American voice acting teacher, writer and performer

Michael Agrusso, also known as ItsJustSomeRandomGuy, is an American voice acting teacher, writer, and performer working and living in Los Angeles, California. The channel is the source of the YouTube video parody series "Hi, I'm a Marvel...and I'm a DC", which spoofs Apple's Get a Mac television commercials, known for their opening lines, "Hello, I'm a Mac..." "...And I'm a PC."

== Background ==
In late February/early March 2007, Agrusso read the Internet news that the films based on the DC Comics characters The Flash and Wonder Woman both lost their directors due to creative differences with Warner Brothers on the same day. In contrast, several future films based on Marvel Comics characters were in production. He later saw a "Get a Mac" commercial, which inspired him to parody the contrasting levels of success between Marvel and DC film productions.
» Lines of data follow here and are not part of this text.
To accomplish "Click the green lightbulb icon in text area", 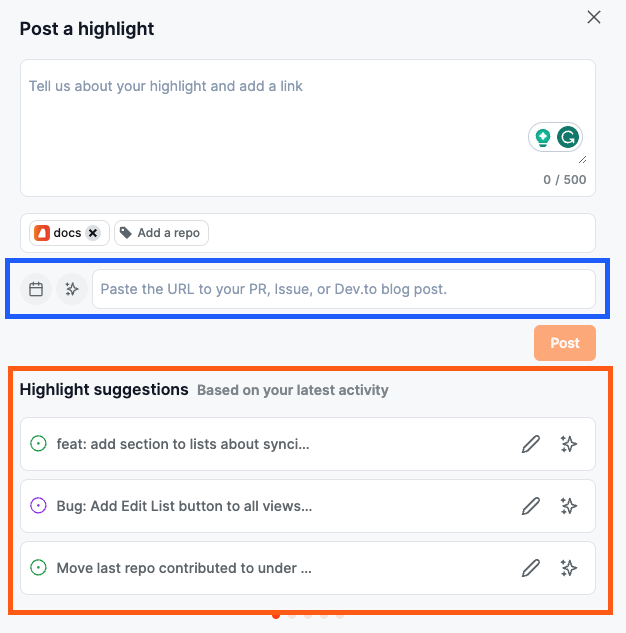I will [543, 137].
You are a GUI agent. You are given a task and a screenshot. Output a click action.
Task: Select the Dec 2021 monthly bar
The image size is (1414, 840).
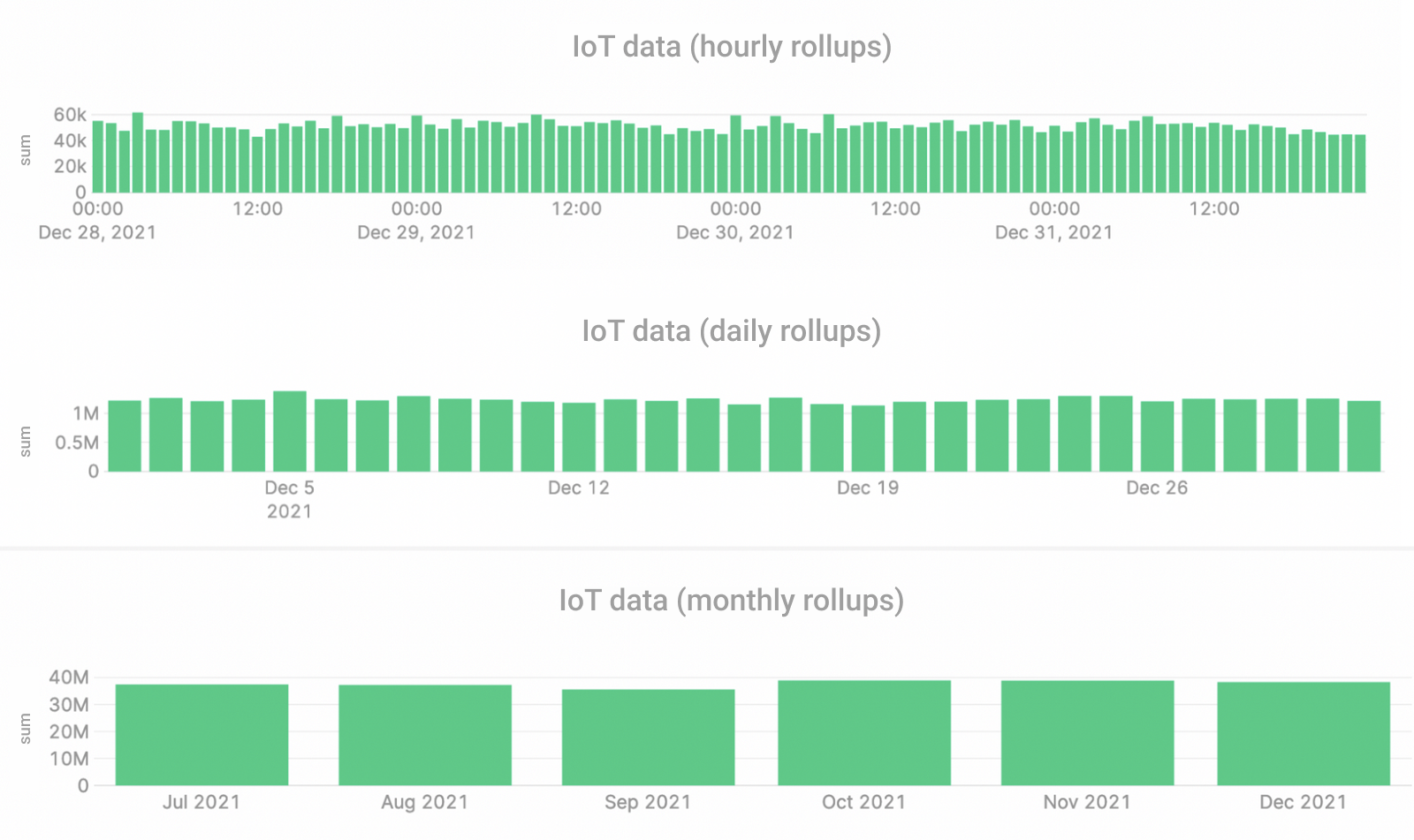pos(1304,734)
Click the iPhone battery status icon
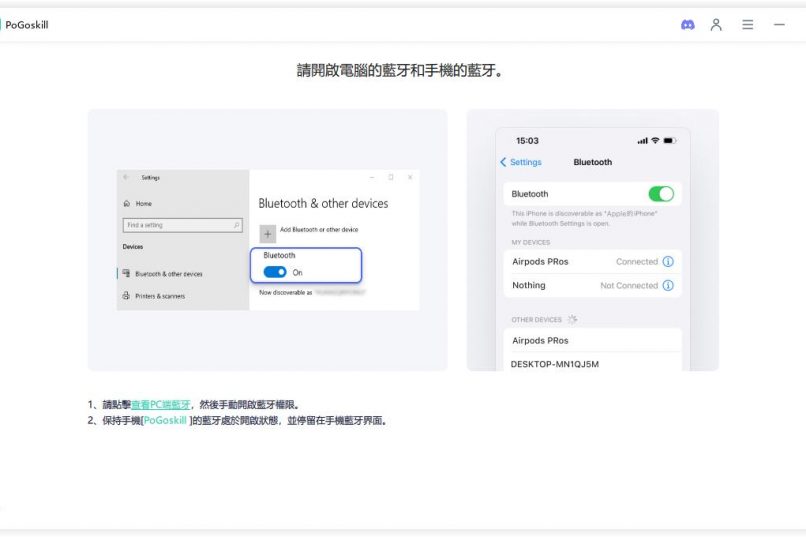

== Reception and popularity ==
As of January 14, 2024, 164 thousand YouTube users were subscribed to the channel and its videos had been viewed more than 90.6 million times; the channel's first video has been viewed over 5.3 million times. An official press release by New York Comic Con via Comic Book Resources called Agrusso "a genuine Internet superstar." In July 2008, q4music.com ranked one of the channel's videos as one of the top ten YouTube videos of the month. The channel primarily discusses comic book films from the two major comic book companies (Marvel and DC) using humor. Agrusso writes, performs, and shoots his videos at home.

He uploaded his last video on April 14, 2021, and has been inactive ever since.